(Word and element location records)

— start —

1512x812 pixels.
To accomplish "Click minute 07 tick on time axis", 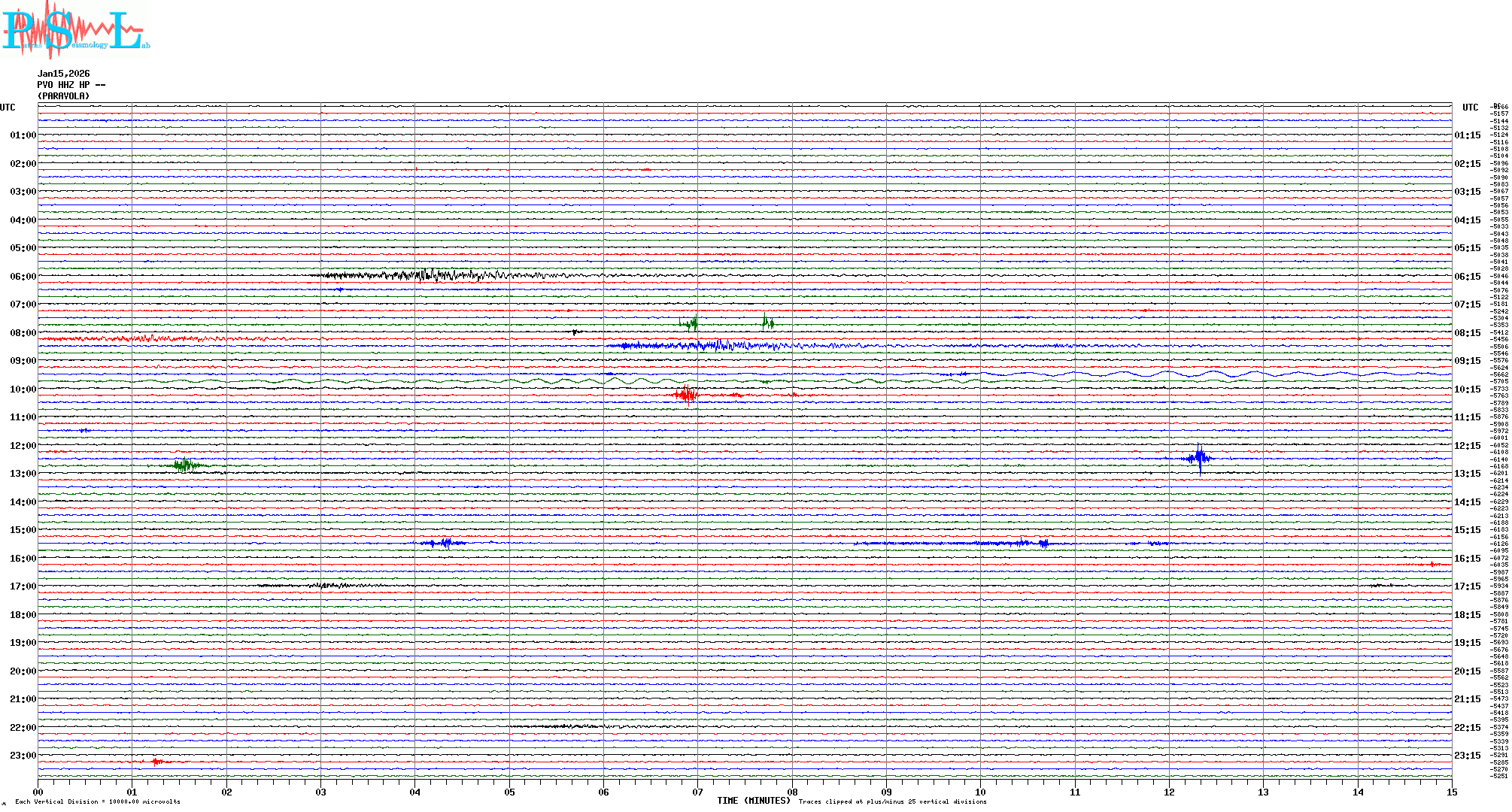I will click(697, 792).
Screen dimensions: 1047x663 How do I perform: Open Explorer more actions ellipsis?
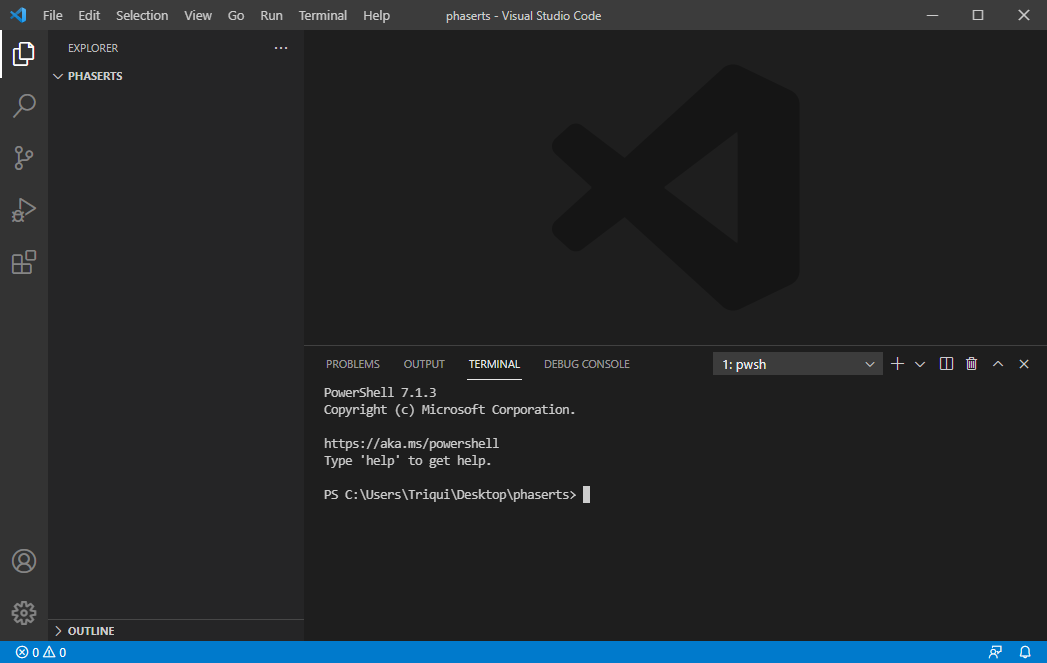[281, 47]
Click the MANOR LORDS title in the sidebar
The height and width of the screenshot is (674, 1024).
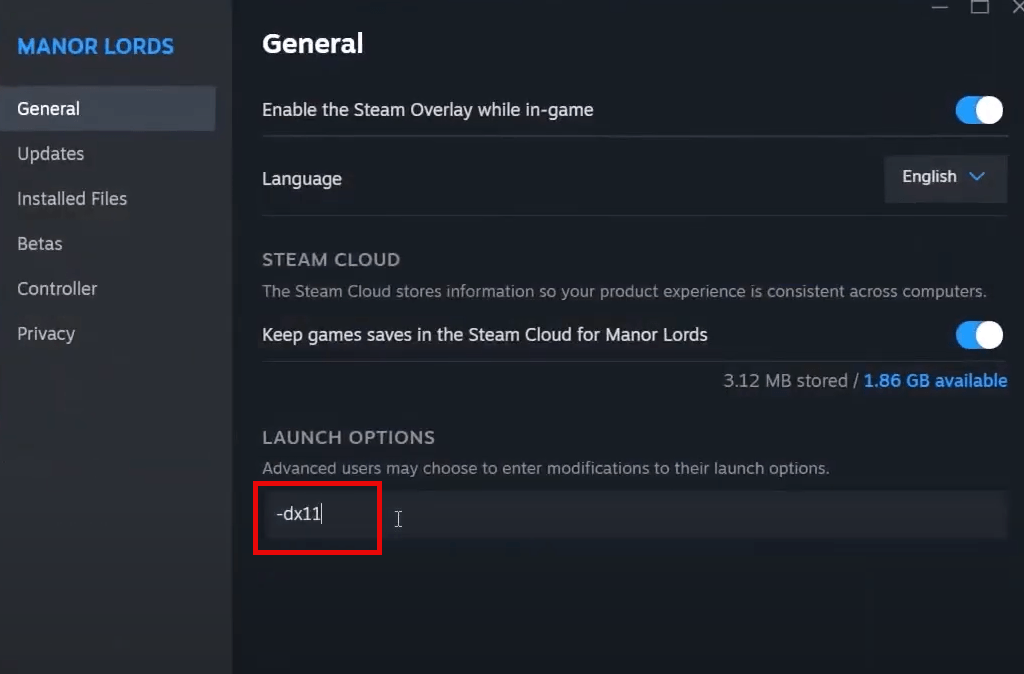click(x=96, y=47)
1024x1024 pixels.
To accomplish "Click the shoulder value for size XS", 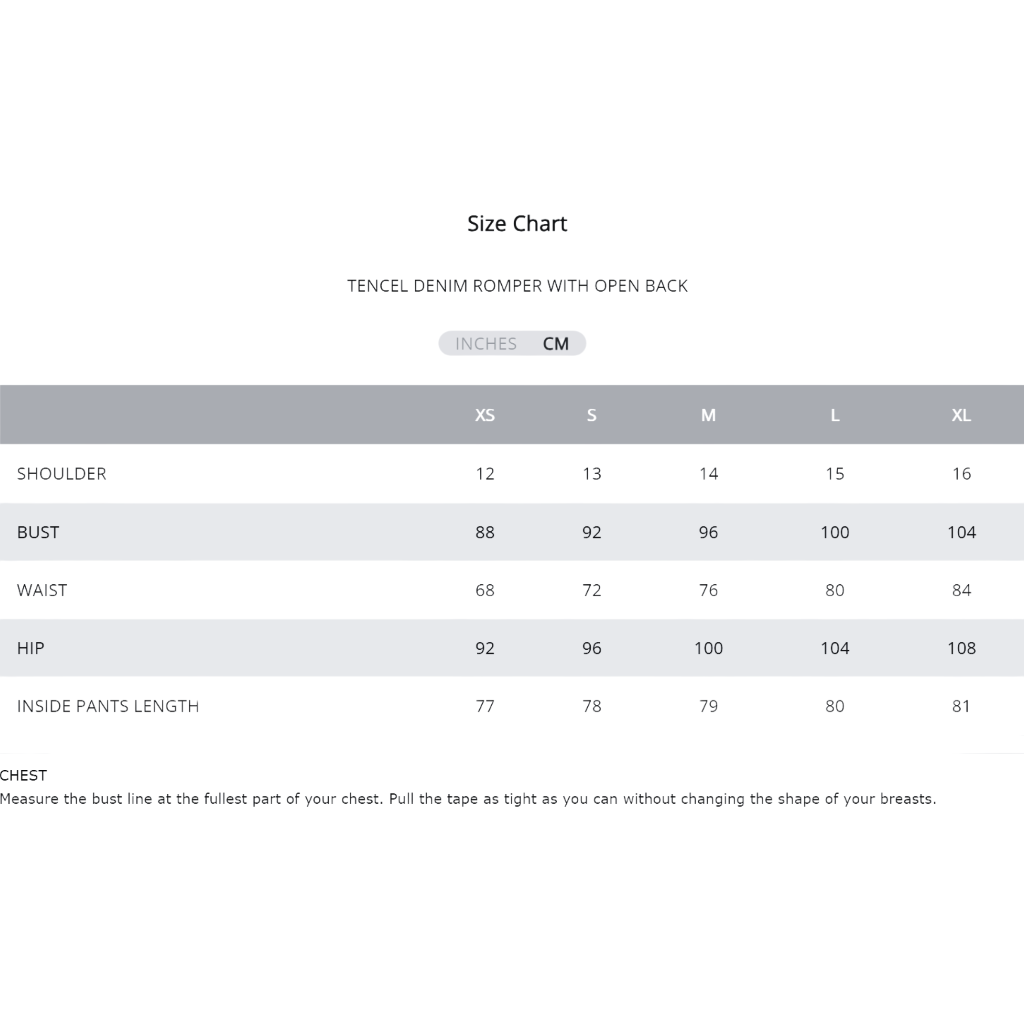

— end —
— start —

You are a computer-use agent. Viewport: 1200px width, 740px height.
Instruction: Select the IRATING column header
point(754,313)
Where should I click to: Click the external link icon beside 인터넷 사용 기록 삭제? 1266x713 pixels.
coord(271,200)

— end —

Repeat the records word for word, beginning at the line that contains "Screen dimensions: 1047x663" and stopping after the line that contains "the shoulder value", with both of those lines included. Leave the pictures out of your answer.

Screen dimensions: 1047x663 How do I perform: Open Explorer more actions ellipsis?
[281, 47]
Click the MANOR LORDS title in the sidebar
The height and width of the screenshot is (674, 1024).
click(x=96, y=47)
1024x1024 pixels.
To accomplish "Click the shoulder value for size XS", 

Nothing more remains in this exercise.